Migliaia di fedeli hanno accolto, sabato sera, le reliquie sacre di Santa Lucia, arrivate ad Erchie, in elicottero, per l’ostensione. Uno straordinario colpo d’occhio di gente che pregava e cantava, che invocava la Santa Patrona e che si commuoveva, ha fatto da cornice all’evento atteso da oltre un anno e preparato con scrupolosità in ogni dettaglio dall’Amministrazione Comunale – guidata dal sindaco Giuseppe Margheriti -, dalla Diocesi di Oria, dal Comitato Festa di Santa Lucia, dall’Arcidiocesi e dal Comune di Siracusa.
Una folla brulicante ha seguito, in processione, le reliquie della Santa, portate in spalla dai componenti della deputazione di Santa Lucia di Siracusa. Sino a giungere nell’abitato di Erchie, dove, per le vie, sulle terrazze e ai balconi, vi erano anche tanti altri fedeli giunti dai centri limitrofi.
Dopo l’arrivo dell’arcivescovo di Siracusa, mons. Salvatore Pappalardo, e del vescovo di Oria, mons. Michele Castoro, e dopo la consegna della teca, si è accesa una fiammata di commozione, che ha presto avvolto tutta la città. Il santuario di Erchie dedicato a Santa Lucia, in cui scorre acqua da una sorgente miracolosa per intercessione della Santa, custodirà le reliquie per una settimana.
Mentre la processione avanzava sabato lungo le vie di Erchie, un fragoroso saluto corale di applausi si è levato dalla folla ed è piovuto dalle terrazze e dai balconi gremiti. Migliaia di mani si sono tese verso la teca: mani di bimbi, di giovani, di adulti.
Su un grande palco, montato nel centro di piazza Umberto I, dopo i saluti di rito e gli interventi delle autorità, è stata celebrata la Santa Messa dalle “guide” delle due “Chiese” uniti dalla devozione particolare verso Santa Lucia: il cardinale di Siracusa Pappalardo e il vescovo di Oria Michele Castoro.
Dopo è iniziata la festa.

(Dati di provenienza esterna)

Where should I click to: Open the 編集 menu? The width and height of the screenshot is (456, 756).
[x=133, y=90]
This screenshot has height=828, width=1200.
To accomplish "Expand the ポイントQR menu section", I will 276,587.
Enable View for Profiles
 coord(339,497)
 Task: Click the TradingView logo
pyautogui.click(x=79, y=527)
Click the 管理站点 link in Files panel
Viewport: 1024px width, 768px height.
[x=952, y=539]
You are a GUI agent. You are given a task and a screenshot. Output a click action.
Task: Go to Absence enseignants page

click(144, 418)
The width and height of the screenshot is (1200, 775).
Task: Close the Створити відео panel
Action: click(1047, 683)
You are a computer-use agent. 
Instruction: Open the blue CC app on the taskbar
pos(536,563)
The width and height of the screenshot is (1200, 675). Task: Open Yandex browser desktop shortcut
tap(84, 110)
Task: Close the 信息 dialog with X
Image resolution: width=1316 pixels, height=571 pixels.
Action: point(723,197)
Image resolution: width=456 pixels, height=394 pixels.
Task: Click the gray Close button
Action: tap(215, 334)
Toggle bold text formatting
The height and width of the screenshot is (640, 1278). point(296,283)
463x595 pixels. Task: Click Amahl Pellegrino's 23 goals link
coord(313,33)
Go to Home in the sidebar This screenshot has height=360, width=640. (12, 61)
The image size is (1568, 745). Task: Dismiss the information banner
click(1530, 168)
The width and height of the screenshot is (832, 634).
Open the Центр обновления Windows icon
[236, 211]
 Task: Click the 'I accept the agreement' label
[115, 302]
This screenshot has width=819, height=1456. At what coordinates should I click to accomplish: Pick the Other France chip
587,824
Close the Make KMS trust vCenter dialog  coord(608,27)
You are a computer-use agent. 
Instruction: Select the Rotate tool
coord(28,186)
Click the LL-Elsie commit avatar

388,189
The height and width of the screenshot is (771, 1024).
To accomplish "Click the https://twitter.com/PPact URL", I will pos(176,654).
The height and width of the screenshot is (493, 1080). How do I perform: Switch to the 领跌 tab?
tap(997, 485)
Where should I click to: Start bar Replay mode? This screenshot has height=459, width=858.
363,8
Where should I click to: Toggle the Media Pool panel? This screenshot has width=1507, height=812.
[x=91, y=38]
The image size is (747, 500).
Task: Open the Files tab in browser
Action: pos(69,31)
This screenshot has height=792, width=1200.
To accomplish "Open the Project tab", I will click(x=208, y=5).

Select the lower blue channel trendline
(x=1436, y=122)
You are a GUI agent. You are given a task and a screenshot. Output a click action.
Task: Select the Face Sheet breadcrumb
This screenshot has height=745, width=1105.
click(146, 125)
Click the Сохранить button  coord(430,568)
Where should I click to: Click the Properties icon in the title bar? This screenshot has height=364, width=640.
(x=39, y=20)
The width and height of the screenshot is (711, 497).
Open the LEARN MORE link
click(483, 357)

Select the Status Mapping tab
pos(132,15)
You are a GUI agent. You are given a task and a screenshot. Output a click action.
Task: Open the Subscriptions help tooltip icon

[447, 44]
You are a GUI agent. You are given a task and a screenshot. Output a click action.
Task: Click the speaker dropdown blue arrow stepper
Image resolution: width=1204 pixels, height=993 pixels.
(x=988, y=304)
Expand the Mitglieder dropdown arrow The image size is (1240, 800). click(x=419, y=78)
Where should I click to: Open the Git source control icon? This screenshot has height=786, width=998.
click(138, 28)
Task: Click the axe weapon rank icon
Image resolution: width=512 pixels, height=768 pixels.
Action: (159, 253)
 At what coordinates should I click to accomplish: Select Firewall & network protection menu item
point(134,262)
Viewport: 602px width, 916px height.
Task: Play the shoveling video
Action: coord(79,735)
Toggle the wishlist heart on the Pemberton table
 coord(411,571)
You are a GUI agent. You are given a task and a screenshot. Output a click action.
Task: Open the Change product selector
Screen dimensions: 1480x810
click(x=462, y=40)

È festa di popolo. È canto di gioia. È esultanza dei cuori che esprimono a Lucia il loro amore e la loro riconoscenza.
E ieri, nell’aula del Consiglio Comunale, si è svolta la cerimonia di gemellaggio di Erchie con Siracusa, con lo scambio delle chiavi delle città. Un convegno, poi, sul tema “S. Lucia nell’iconografia sacra popolare”, con la relazione del prof. Antonio Dinoi, noto, non solo in Italia, per la sua ricchissima collezione di santini e per i suoi studi sull’iconografia popolare.
Stamane, invece, in piazza Umberto I, concerto della fanfara della Marina Militare, ed a seguire un incontro con gli alunni della scuola primaria e della scuola secondaria per parlare di Santa Lucia.
A chiudere questa giornata, alle 20.30, in piazza Umberto I, sarà il concerto di Franco Simone.